Below is a block of entries, which should be copied verbatim apart from the pictures.

——————————

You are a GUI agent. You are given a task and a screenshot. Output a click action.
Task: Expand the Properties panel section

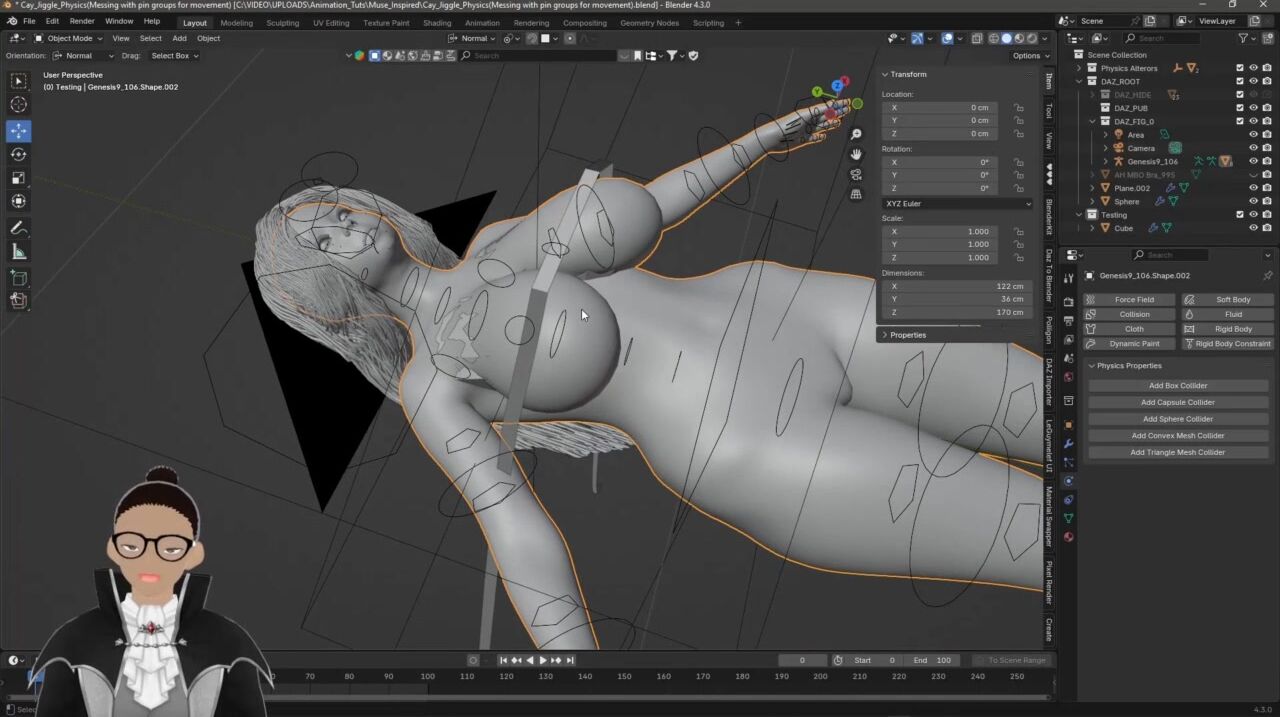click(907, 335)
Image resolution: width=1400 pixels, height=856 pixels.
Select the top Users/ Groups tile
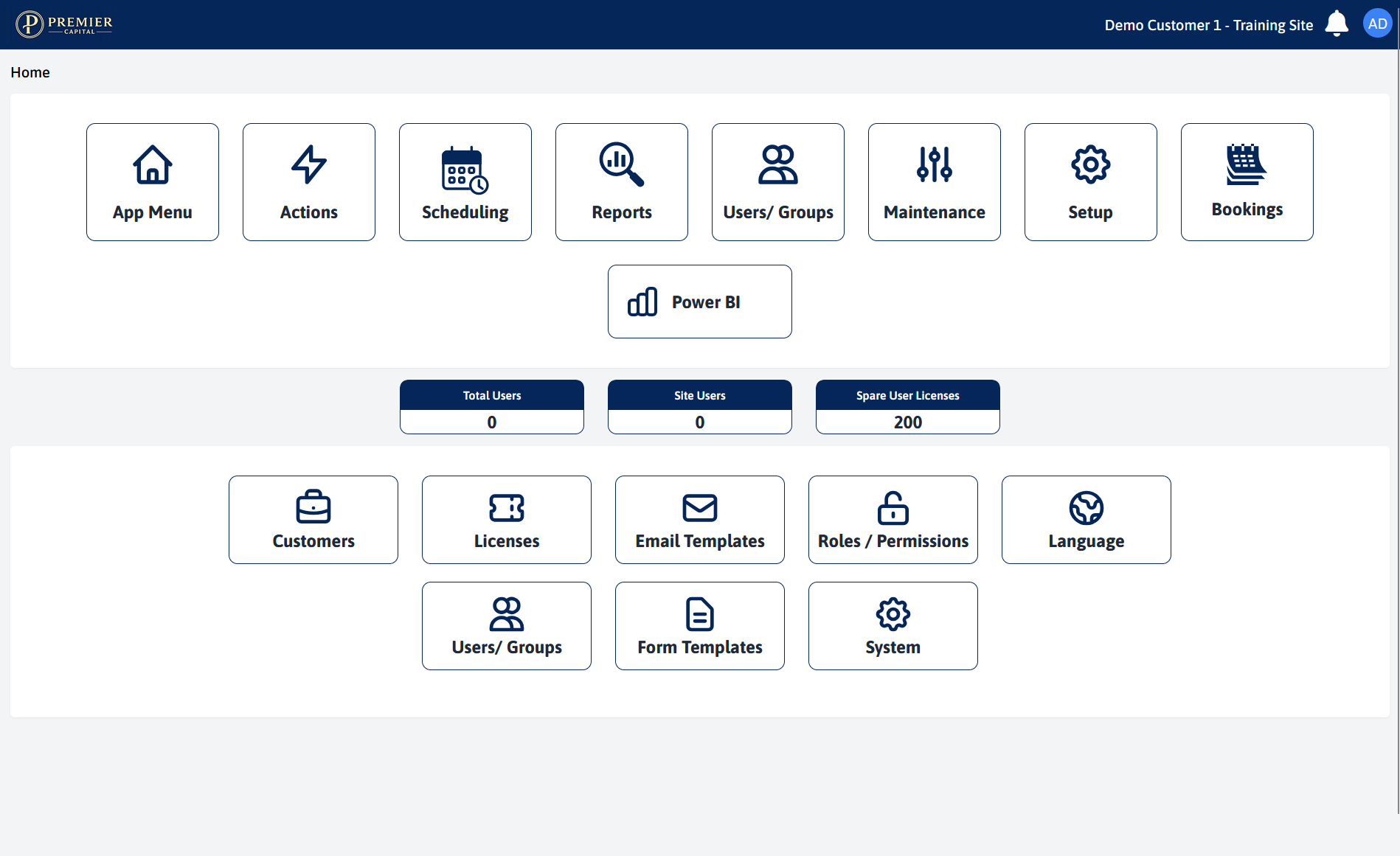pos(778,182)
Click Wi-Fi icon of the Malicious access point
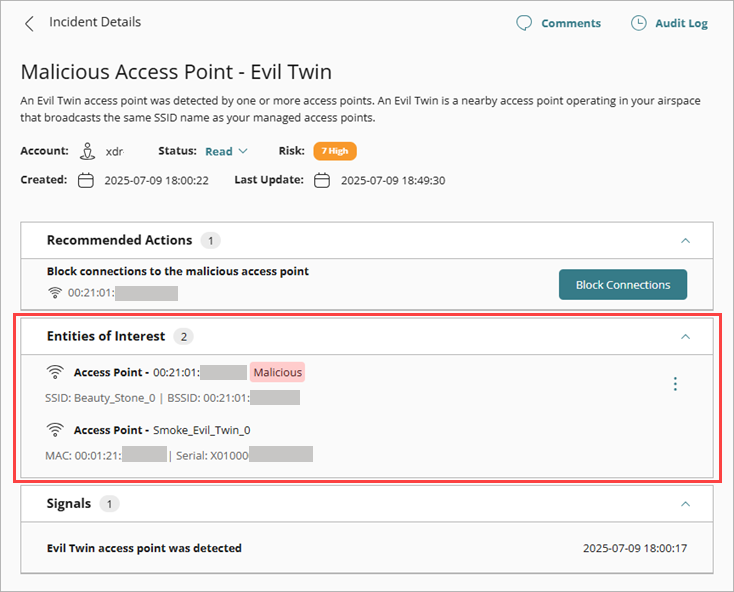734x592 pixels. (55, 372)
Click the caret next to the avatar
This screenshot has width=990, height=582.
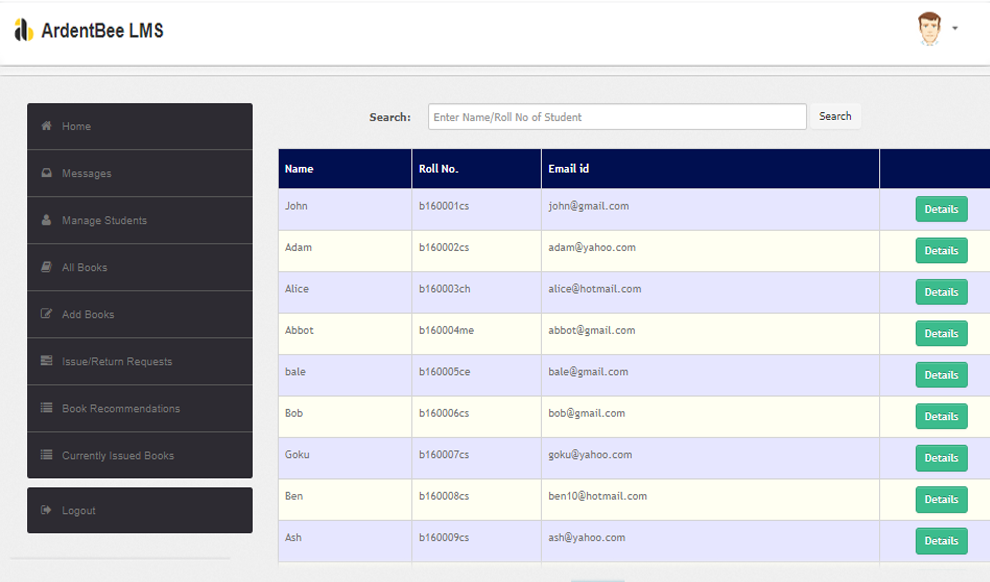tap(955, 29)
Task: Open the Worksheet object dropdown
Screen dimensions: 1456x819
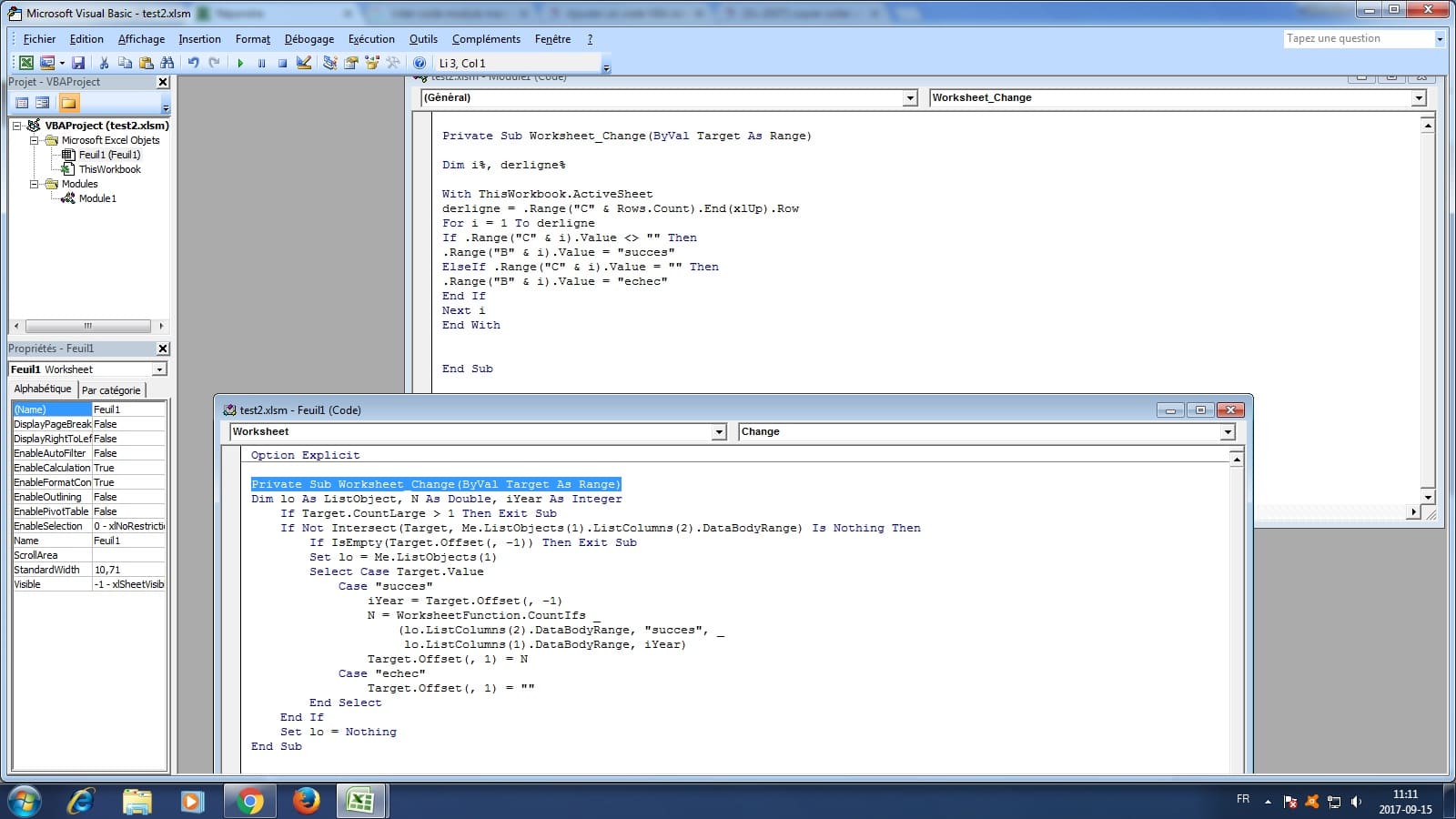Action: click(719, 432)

——————————

(Solved exercise)
You are a GUI agent. You are given a task and a screenshot. Output a click action.
Task: Expand the Properties panel section

click(907, 335)
Image resolution: width=1400 pixels, height=856 pixels.
Select the top Users/ Groups tile
pos(778,182)
Click Wi-Fi icon of the Malicious access point
734x592 pixels. (55, 372)
Click the caret next to the avatar
This screenshot has width=990, height=582.
tap(955, 29)
Task: Open the Worksheet object dropdown
Screen dimensions: 1456x819
Action: click(719, 432)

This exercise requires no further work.